Religion lässt die Jugend kalt

von Redaktion

Evangelische Kirche auf der Suche nach Konzepten zur Nachwuchs-Gewinnung

Würzburg – Auf einer Großleinwand im Congress Centrum Würzburg ploppen die Twitter-Antworten der Kirchenparlamentarier auf, die sich auf der Jahrestagung der Evangelischen Kirche in Deutschland (EKD) Gedanken um die Gewinnung junger Menschen für den Glauben machen. Was sie an der jungen Generation mit Blick auf die Kirche schätzen, lautet die Frage. „Frische, Fröhlichkeit, Lust am Ausprobieren“, „Neue Ideen“ oder „Chaos, Anarchie und Freiheit“ twittern die oft grauhaarigen Kirchenvertreter. „Ich bin begeistert, wenn wir das richtig umsetzen, toll“, zeigt sich die Moderatorin gestern Morgen begeistert.

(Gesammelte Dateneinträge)
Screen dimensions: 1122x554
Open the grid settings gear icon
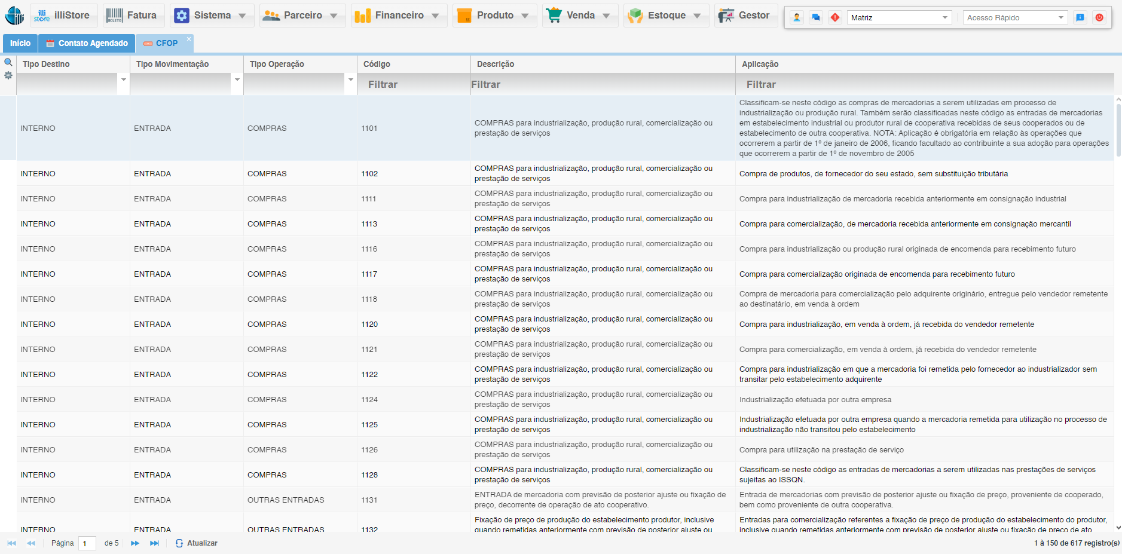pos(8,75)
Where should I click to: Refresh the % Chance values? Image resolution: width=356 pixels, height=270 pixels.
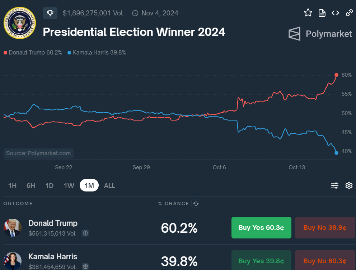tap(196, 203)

AUFGABE 1:
In welchem Gebäude findet laut dem Textauszug die Jahrestagung der Evangelischen Kirche in Deutschland statt?
AUFGABE 2:
Gib den Textauszug von „Religion lässt die“ bis einschließlich „gestern Morgen begeistert.“ wieder und tausche dabei „Kirchenparlamentarier“ gegen „Synodalen“ aus.

SCHRIFTLICHE ANTWORT 1:
Im Congress Centrum Würzburg.

SCHRIFTLICHE ANTWORT 2:
Religion lässt die Jugend kalt

von Redaktion

Evangelische Kirche auf der Suche nach Konzepten zur Nachwuchs-Gewinnung

Würzburg – Auf einer Großleinwand im Congress Centrum Würzburg ploppen die Twitter-Antworten der Synodalen auf, die sich auf der Jahrestagung der Evangelischen Kirche in Deutschland (EKD) Gedanken um die Gewinnung junger Menschen für den Glauben machen. Was sie an der jungen Generation mit Blick auf die Kirche schätzen, lautet die Frage. „Frische, Fröhlichkeit, Lust am Ausprobieren“, „Neue Ideen“ oder „Chaos, Anarchie und Freiheit“ twittern die oft grauhaarigen Kirchenvertreter. „Ich bin begeistert, wenn wir das richtig umsetzen, toll“, zeigt sich die Moderatorin gestern Morgen begeistert.